*** Opening of DATA SUPPLIED ***

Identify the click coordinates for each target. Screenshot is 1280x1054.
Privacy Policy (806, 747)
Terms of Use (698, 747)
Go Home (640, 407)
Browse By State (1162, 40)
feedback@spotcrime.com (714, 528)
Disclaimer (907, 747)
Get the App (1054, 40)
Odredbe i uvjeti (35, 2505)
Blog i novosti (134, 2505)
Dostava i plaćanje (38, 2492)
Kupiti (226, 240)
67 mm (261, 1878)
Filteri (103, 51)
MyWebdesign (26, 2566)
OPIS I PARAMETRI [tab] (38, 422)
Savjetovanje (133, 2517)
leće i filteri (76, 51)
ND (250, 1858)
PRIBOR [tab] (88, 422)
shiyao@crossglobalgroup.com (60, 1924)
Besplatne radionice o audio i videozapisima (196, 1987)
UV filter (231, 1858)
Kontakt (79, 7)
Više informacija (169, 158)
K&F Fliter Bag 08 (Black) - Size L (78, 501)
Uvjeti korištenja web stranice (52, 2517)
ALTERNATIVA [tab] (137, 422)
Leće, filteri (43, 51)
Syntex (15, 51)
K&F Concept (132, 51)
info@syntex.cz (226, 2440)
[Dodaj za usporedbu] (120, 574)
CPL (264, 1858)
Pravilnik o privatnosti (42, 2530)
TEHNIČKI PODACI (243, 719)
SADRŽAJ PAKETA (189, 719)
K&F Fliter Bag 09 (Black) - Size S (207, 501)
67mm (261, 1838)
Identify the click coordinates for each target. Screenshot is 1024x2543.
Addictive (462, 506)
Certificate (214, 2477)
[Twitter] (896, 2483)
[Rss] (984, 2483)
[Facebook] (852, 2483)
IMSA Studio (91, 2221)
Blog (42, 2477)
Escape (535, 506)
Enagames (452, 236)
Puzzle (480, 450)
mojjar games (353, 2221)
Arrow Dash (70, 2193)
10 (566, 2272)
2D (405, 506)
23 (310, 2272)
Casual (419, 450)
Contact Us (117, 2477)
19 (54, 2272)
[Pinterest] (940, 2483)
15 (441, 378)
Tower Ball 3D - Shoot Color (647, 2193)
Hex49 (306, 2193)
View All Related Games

*** Close of DATA SUPPLIED ***

- **TASK TO CARRY OUT**
Copy every line above in which the string "Black" shows up.

- **FINAL ANSWER**
K&F Fliter Bag 08 (Black) - Size L (78, 501)
K&F Fliter Bag 09 (Black) - Size S (207, 501)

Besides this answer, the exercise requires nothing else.